40

Màu nền
Font chữ
Font size
Chiều cao dòng


Dia terpaku dan menundukkan kepala bagai pengecut di hadapan lelaki berpotongan gondrong berkulit eksotis yang memiliki bewok selebat hutan Amazon. Bak anak SD sedang diceramahi guru, Eric hanya bisa membisu ketika kakak Sherly mengomel tanpa henti seperti robot baru ganti baterai. Andai waktu bisa diputar, Eric rela mengunci pintu kamar ruang perawatan Sherly sebelum mencumbu sang pujaan hati agar tidak ada manusia lain yang menangkap basah mereka. Jika Sherly tidak menyebut kata 'abang' mungkin Eric tidak tahu siapa sosok di depannya ini. 

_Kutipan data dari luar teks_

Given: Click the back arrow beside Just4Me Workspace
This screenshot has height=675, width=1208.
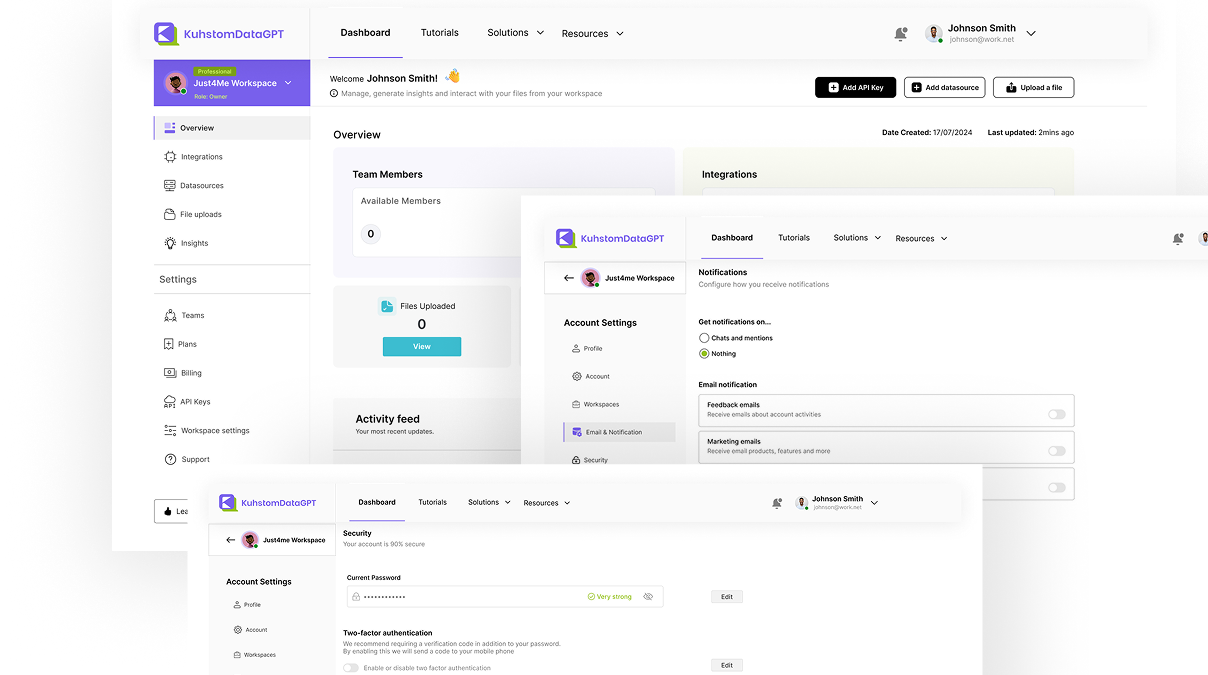Looking at the screenshot, I should [x=568, y=277].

Lima tahun? Tidak. Sepertinya lebih dari itu, batin Eric justru memikirkan kapan terakhir kali bertemu Barra. Kalau tidak salah saat semester enam dia berjumpa sebelum lelaki bermata sipit itu dipindah tugaskan ke luar pulau. Tapi, mendapati penampilannya seperti manusia yang baru keluar dari peradaban membuat Eric hampir tidak mengenali Barra sama sekali. Ditambah kemeja Hawai mencolok berwarna biru tampak kontras di tubuhnya. 

Dalam hati, Eric mencibir kelakuan Barra yang masih tidak memahami betapa gila hatinya setiap berdekatan dengan Sherly. Semasa kuliah saja, Eric selalu mengekori Sherly ke mana pun gadis itu pergi seperti buntut bukan anak ayam kehilangan induknya lagi. Di mana ada Sherly, di situ ada Eric. Kecuali ketika Sherly menghilangkan jejak darinya tanpa sebab lima tahun lalu. Eric merasa gila dan hidupnya tak berarti karena belahan jiwanya lenyap tanpa sisa.

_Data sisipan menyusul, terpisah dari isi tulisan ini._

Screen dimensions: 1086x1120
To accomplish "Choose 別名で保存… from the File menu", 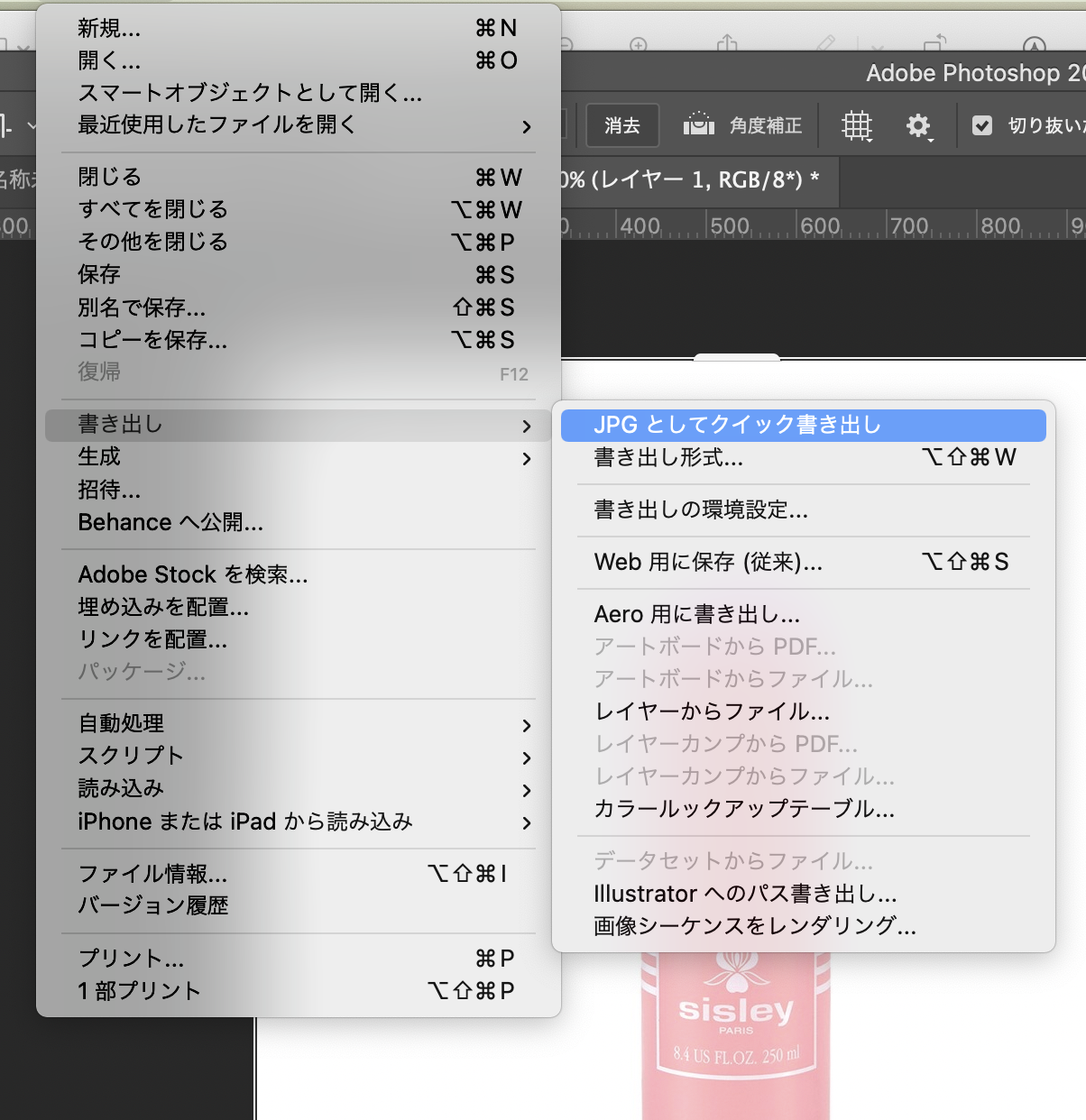I will click(142, 308).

"Kayak lo enggak kenal gue aja, Bang," gerutu Eric membela diri saat Barra menuduhnya mencuri kesempatan. "Adik lo itu udah kayak ganja. Enggak bisa gue diemin itu anak. Pengennya--"

Sontak saja Barra melingkarkan lengan kekarnya ke leher Eric tanpa sempat memberikan kesempatan lelaki itu menyelesaikan kalimat. Menggosok-gosokkan kepalan tangan kanannya ke ubun-ubun sang jaksa berharap bisa melubangi kepala penuh hal cabul itu. Eric memberontak akibat kekuatannya tak sebanding Barra saat ini sampai-sampai wajah tampannya memerah nyaris kehabisan udara. Barra terpaksa melepaskan jepitan mematikan itu, membiarkan Eric menarik oksigen sebanyak mungkin.

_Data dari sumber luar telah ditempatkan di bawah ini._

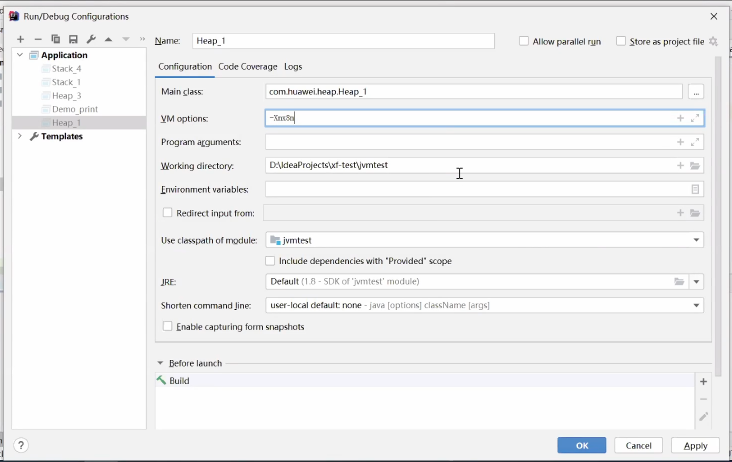Open the Shorten command line dropdown
The width and height of the screenshot is (732, 462).
pyautogui.click(x=696, y=305)
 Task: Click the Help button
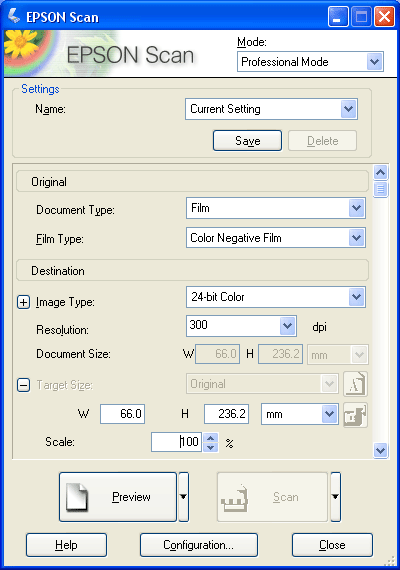66,545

"Sialan lo, Bang! Gue mati, Sherly sama siapa?" sembur Eric terbatuk-batuk kemudian menyandarkan diri ke dinding. Napasnya tersengal-sengal bukan main. Sialan, rutuk lelaki itu. Kenapa dia ditakdirkan memiliki calon ipar mantan anggota taekwondo? Salah sedikit saja, Barra bisa memindahkan nyawanya ke alam baka dalam sekejap. Padahal dari postur saja, Barra sedikit lebih pendek dari Eric. Selain itu, Eric hanya mencicip sedikit bibir manis Sherly tapi malah mendapat amukan. Apakah dia salah? 

"Sama yang lainlah! Kayak cowok di dunia ini cuma elo doang!" sahut Sherly enteng.

"Lo juga, Sher! Udah tahu badan masih perbanan mau aja disosor sama soang satu ini," timpal Barra menunjuk Eric. "Kalau lo masih main-main gini, mending gue seret kalian ke altar!"

"Gas, Bang!"

"Ogah!"

Suara mereka serempak namun tak sesuai ekspektasi Eric. Dia mencelang ke arah Sherly lalu memelas apakah gadis kejam itu akan mematahkan hatinya lagi. Dia mengira kalau Sherly belum benar-benar menyerahkan diri untuk merajut hubungan bersamanya. Sherly mengangkat bahu menyiratkan kalau saat ini pernikahan bukan prioritas utama dalam hidup walau usianya sudah terlalu matang untuk membangun rumah tangga. Lagian tidak ada yang namanya telat menikah bukan?

"Sejak kapan lo mau diajak balikan sama si kunyuk ini?" tunjuk Barra kembali mengolok Eric.

Sherly berpaling enggan memandang wajah kakaknya. Dalam kamus kehidupan Barra, tidak ada yang namanya CLBK yang ada manusia harus mencari cinta baru agar tidak terjerembap ke dalam lubang yang sama. Sherly pernah mengagungkan kalimat tersebut sebelum semuanya porak-poranda akibat perasaan yang mencuat tanpa bisa dikendalikan. Sebesar apa pun usahanya untuk membenci Eric akan kalah karena cinta. 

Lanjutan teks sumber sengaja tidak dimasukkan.